• **Available data**

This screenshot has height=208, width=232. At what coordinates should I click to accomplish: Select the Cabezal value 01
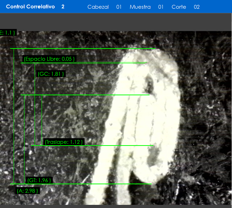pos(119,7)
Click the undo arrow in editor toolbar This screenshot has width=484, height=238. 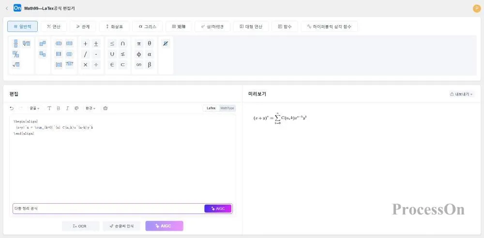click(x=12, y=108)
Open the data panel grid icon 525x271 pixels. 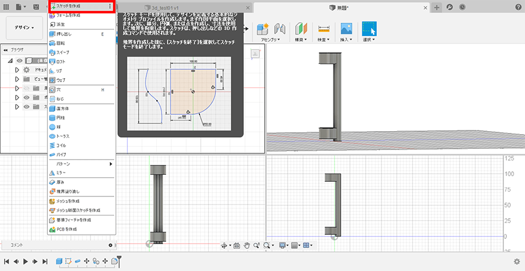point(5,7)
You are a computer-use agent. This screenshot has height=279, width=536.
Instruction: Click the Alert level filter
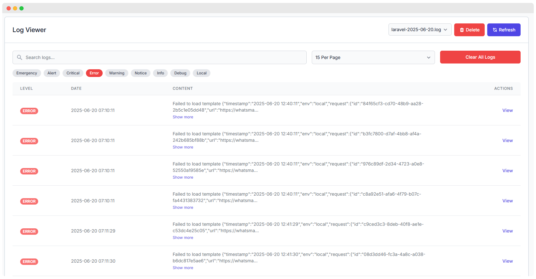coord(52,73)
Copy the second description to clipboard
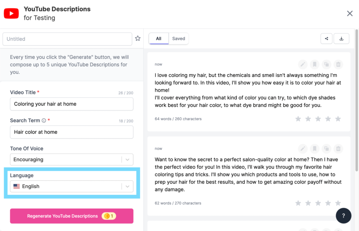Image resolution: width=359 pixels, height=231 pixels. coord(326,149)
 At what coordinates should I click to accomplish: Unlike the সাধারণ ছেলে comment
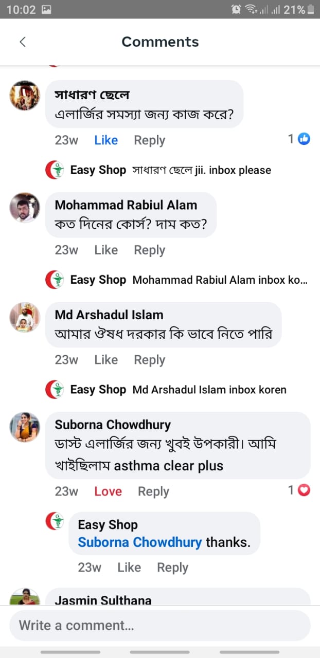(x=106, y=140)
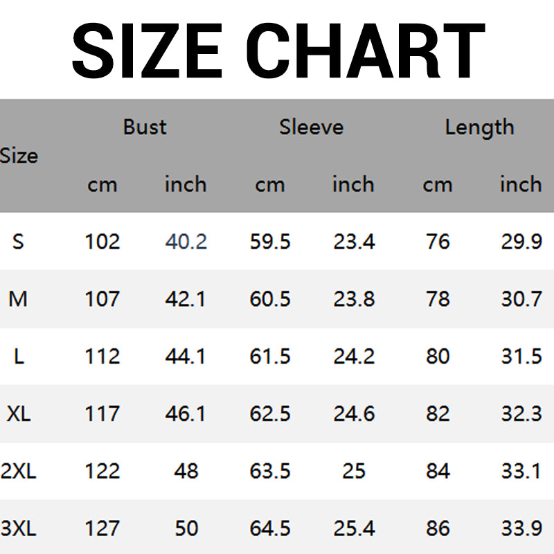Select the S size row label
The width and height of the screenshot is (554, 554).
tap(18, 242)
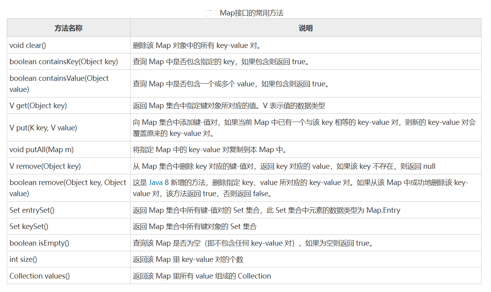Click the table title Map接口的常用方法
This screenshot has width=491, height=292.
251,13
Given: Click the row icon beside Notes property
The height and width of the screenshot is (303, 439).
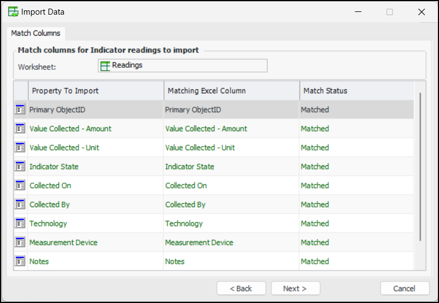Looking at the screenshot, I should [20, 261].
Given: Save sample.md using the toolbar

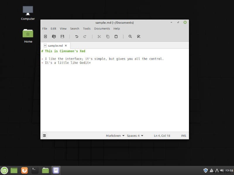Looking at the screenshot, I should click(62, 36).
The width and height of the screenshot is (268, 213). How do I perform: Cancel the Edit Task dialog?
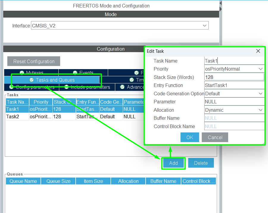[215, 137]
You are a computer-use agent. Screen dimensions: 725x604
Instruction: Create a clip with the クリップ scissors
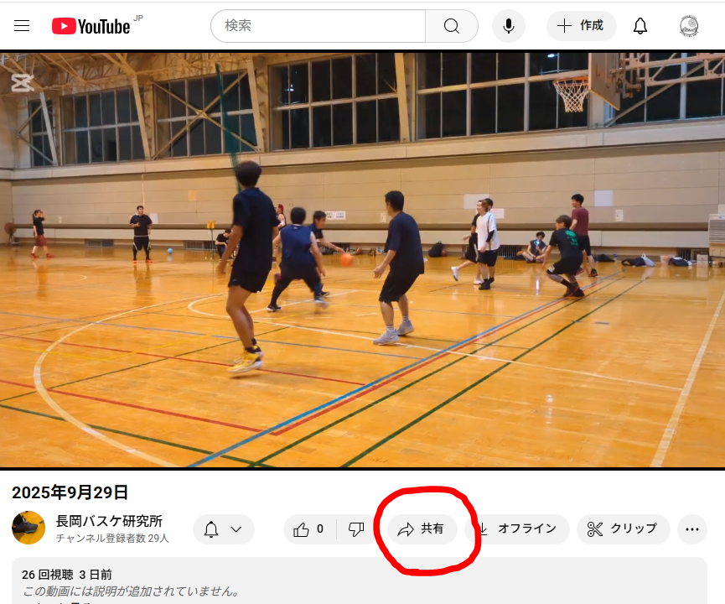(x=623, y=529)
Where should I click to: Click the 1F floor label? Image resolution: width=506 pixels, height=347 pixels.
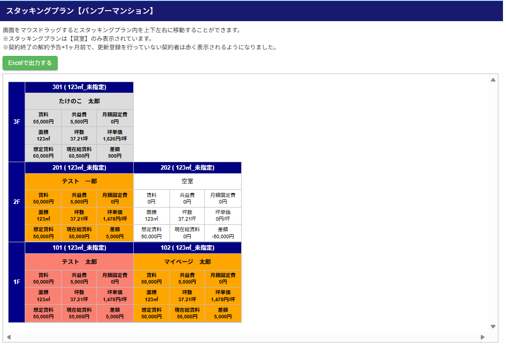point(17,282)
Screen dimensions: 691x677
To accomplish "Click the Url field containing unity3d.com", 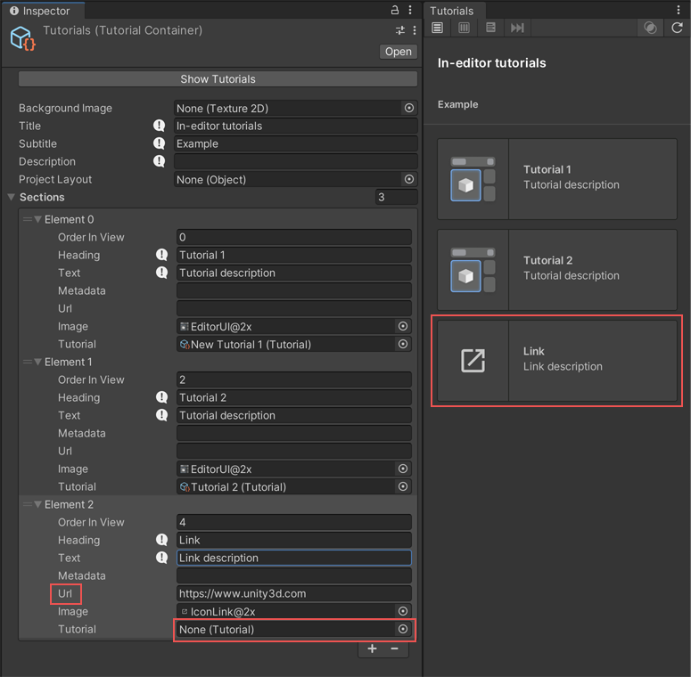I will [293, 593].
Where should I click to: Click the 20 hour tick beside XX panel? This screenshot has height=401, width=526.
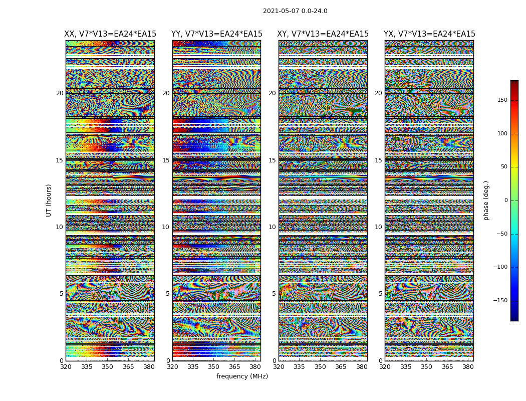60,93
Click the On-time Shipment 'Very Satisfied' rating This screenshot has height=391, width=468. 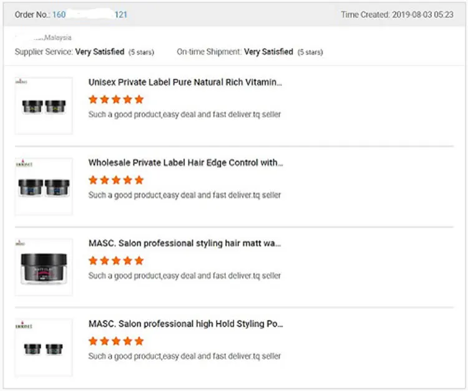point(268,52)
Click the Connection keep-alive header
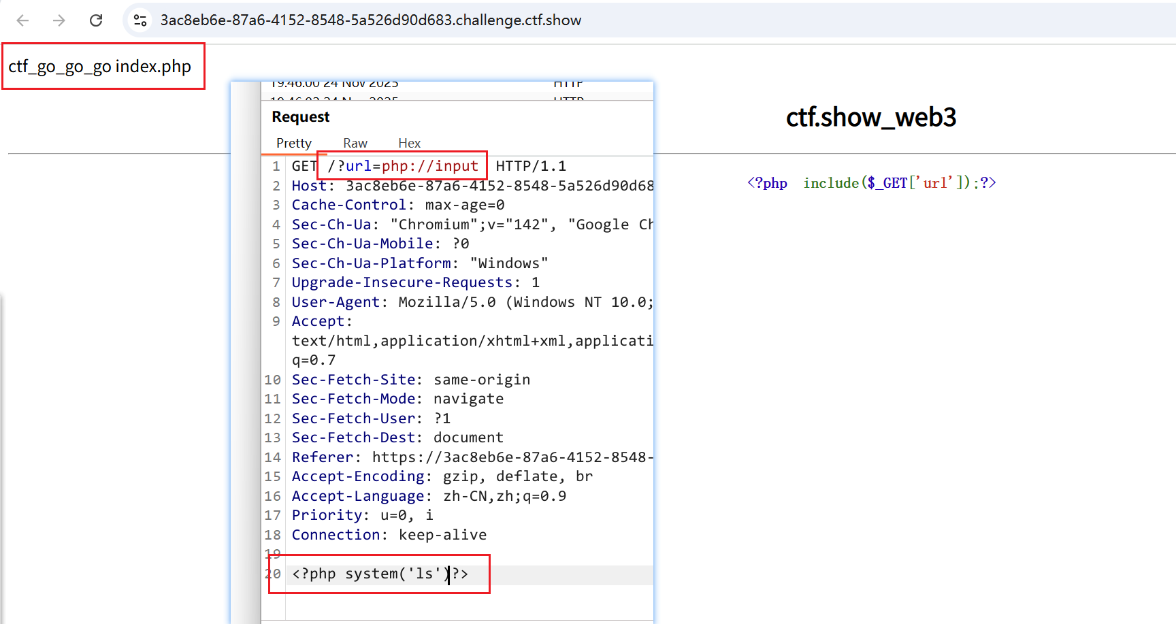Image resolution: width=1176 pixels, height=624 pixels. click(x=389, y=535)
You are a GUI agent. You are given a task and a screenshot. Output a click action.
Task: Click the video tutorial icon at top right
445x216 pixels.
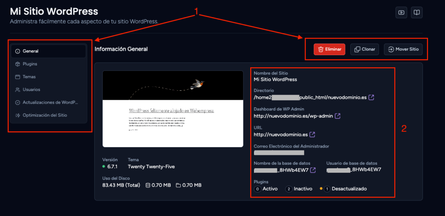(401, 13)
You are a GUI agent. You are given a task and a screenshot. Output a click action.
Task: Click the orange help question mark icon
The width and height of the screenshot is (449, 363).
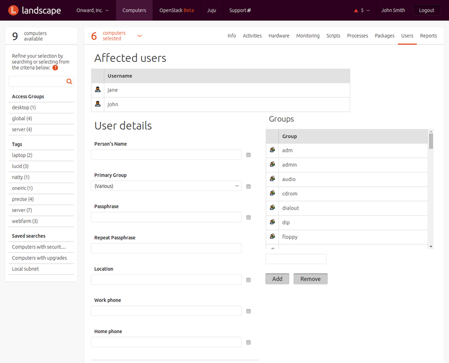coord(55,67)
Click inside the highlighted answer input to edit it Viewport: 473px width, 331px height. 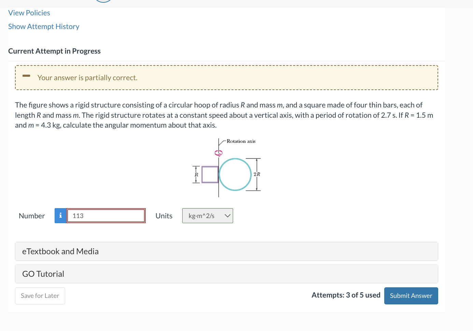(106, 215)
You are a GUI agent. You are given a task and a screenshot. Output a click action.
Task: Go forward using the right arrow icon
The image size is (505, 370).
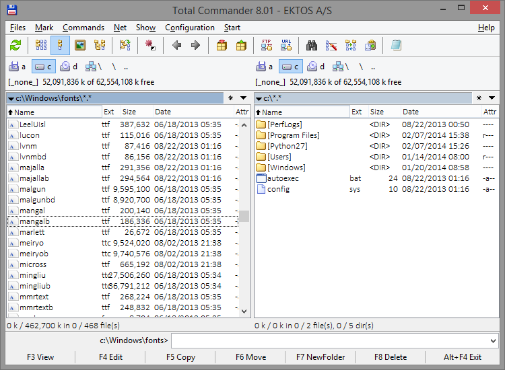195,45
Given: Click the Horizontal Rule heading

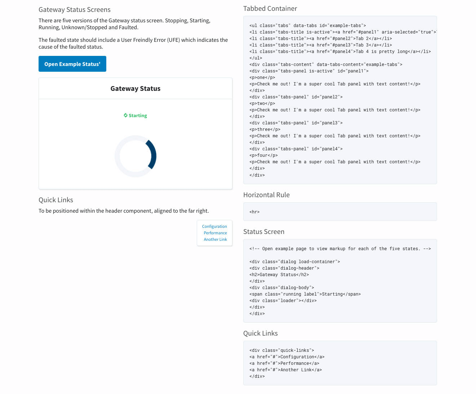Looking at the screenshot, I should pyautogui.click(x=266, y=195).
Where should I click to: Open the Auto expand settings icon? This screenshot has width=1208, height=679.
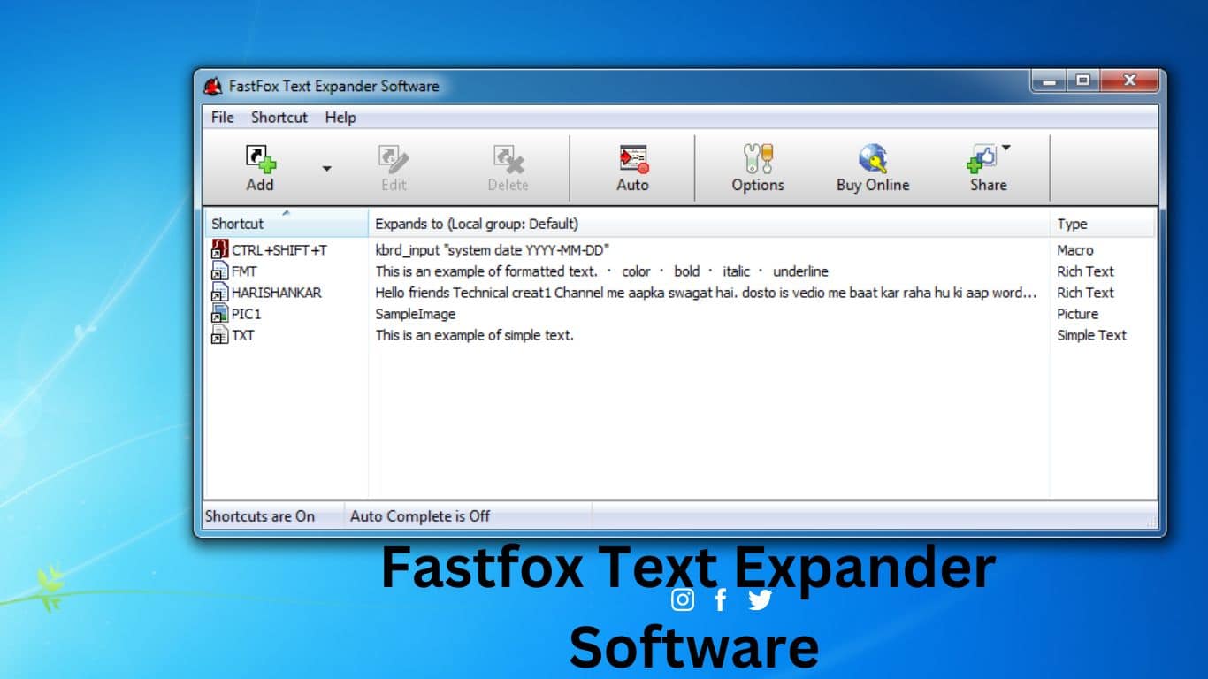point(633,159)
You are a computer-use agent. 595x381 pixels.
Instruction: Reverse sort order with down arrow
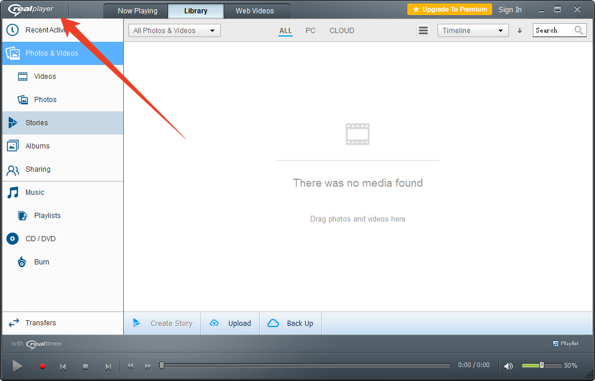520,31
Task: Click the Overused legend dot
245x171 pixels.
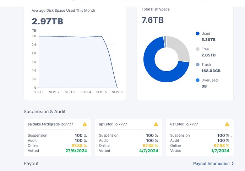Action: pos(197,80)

• **Task description**
Using the listing above, repeat word for word each line from the one with "Task: Go forward using the right arrow icon" down to the one with "Task: Click the Overused legend dot", both included. Omit all pictures.

• **Completed task**
Task: Go forward using the right arrow icon
The image size is (505, 370).
195,45
Given: Click the Horizontal Rule heading

Looking at the screenshot, I should pyautogui.click(x=266, y=195).
Where should I click to: Open the Auto expand settings icon? This screenshot has width=1208, height=679.
point(633,159)
You are a computer-use agent. 595x381 pixels.
Instruction: Reverse sort order with down arrow
520,31
Task: Click the Overused legend dot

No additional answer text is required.